La devise choisie consiste à pousser encore plus loin la logique du bikutsi. Il s'agit de continuer à sortir une palette complète de ce rythme hypnotique et énergique (6/8), issu de la forêt équatoriale, en déclinant de nouvelles variantes inconnues du public. En s'ouvrant de temps à autre à de nouvelles sensibilités apportées par le reggae ou le makossa dans une forme un peu plus délurée. Cela correspond à l'état d'esprit de ces têtes brûlées du son électrisant d'une Afrique urbaine qui sait s'abreuver à la source du passé. Une Afrique qui sait surtout mettre en valeur ses racines et son patrimoine, lorsqu'elle fait le grand saut de la modernité. Ce sont des valeurs que revendique le groupe. A travers un nouveau répertoire qu'ils ont mis en place durant ces deux dernières années, sur lequel ils privilégient de plus en plus le talent de chacun des instrumentistes à la place d'une performance de groupe qui a désormais fait son temps. Plus de liberté à chacun des maillons de la chaîne pour une orchestration plus riche au final. Beaucoup de percussions aussi, des pièces plus élaborées, un travail qui promet d'être encore plus entraînant.

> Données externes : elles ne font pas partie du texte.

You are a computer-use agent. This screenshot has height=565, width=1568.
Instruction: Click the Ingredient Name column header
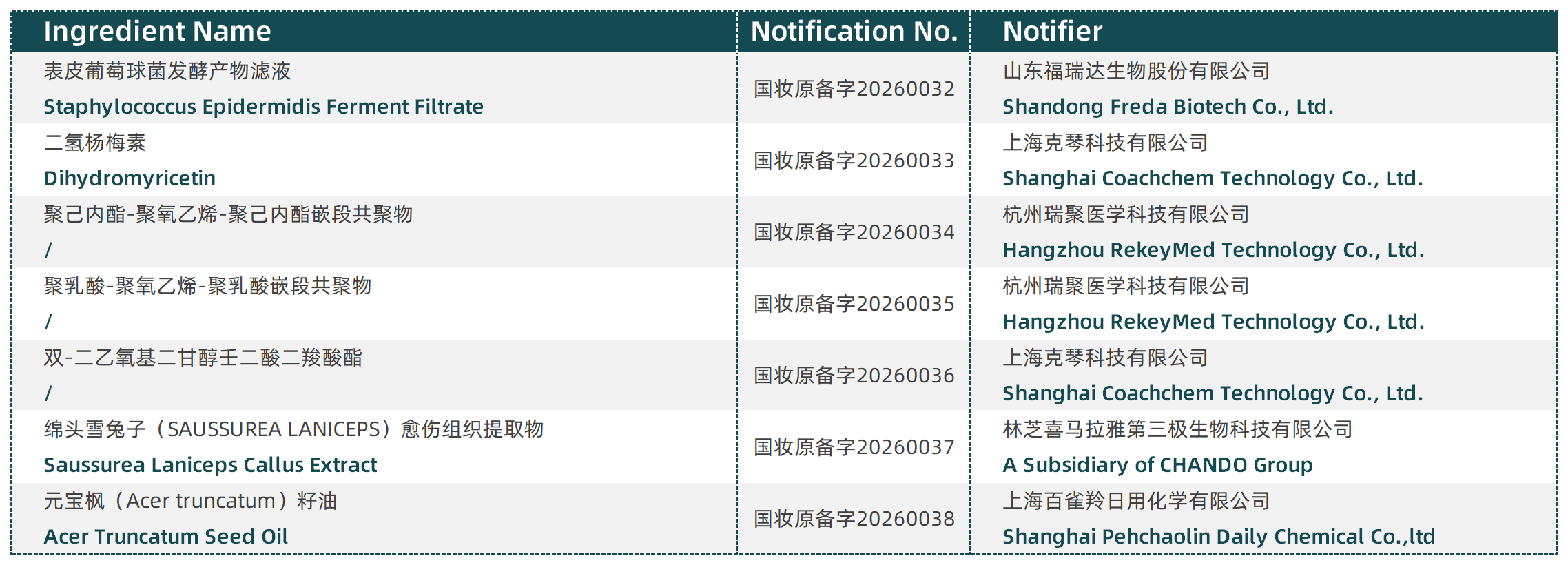pos(157,32)
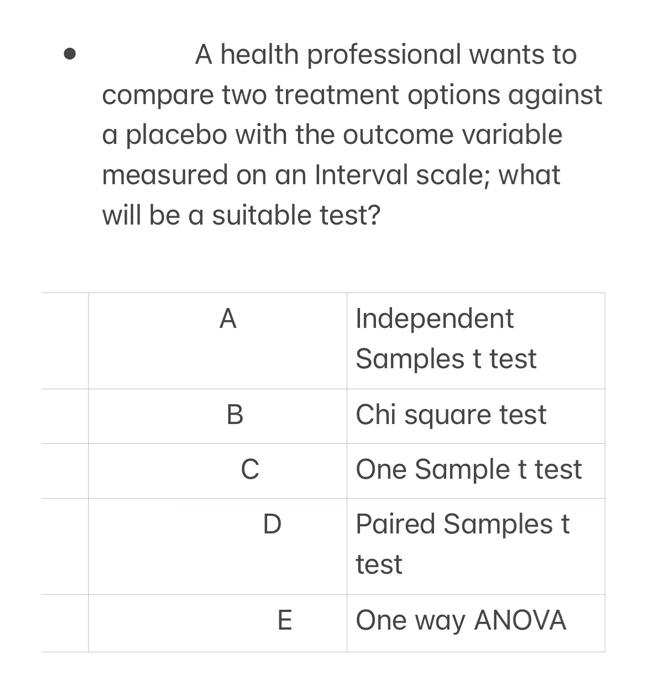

Au niveau des textes, l'ensemble continue avec les constats basiques qui ont fait leur succès auprès du grand public. Ils essayent de mimer les premières réactions qui s'expriment chez les petits, quand la galère arrive. "Ça ne va pas", "ce n'est pas normal", "ce sont des hauts et des bas", "il faut qu'on fasse quelque chose"… le message se veut positif.

Par ailleurs, Jean-Marie Ahanda s'est découvert une mission. Au cours d'un manga, cérémonie rituelle - typique de la côte au Cameroun - supposée réconcilier les hommes, la terre et l'océan, là où tous les fleuves retrouvent la mer, il a fait une rencontre du troisième type. Allongé sur une plage face à l'Atlantique, il a vu un individu de race blanche sortir de l'eau, passer devant lui et retourner dans l'eau ensuite. Un présage. Une expérience personnelle de communion possible avec des êtres parallèles vivant sous l'océan en tous cas. "Dans cette rencontre, dit-il, il y a eu comme une suggestion, qui comptera dans mon travail" L'inspiration repart donc de plus belle. Avec une dose de mystique, juste ce qu'il faut pour ne pas sombrer dans la culture décadente de ce monde. Spirituelle, la nouvelle mouture des Têtes Brûlées s'annonce également chaude. Le public du parc de la Villette hier s'est laissé littéralement happer par le beat frénétique lâché sur scène par ces messieurs. Du grand art pour mélomanes danseurs.

Soeuf Elbadawi

PS. Urgent : Têtes Brûlées cherchent maison de disques !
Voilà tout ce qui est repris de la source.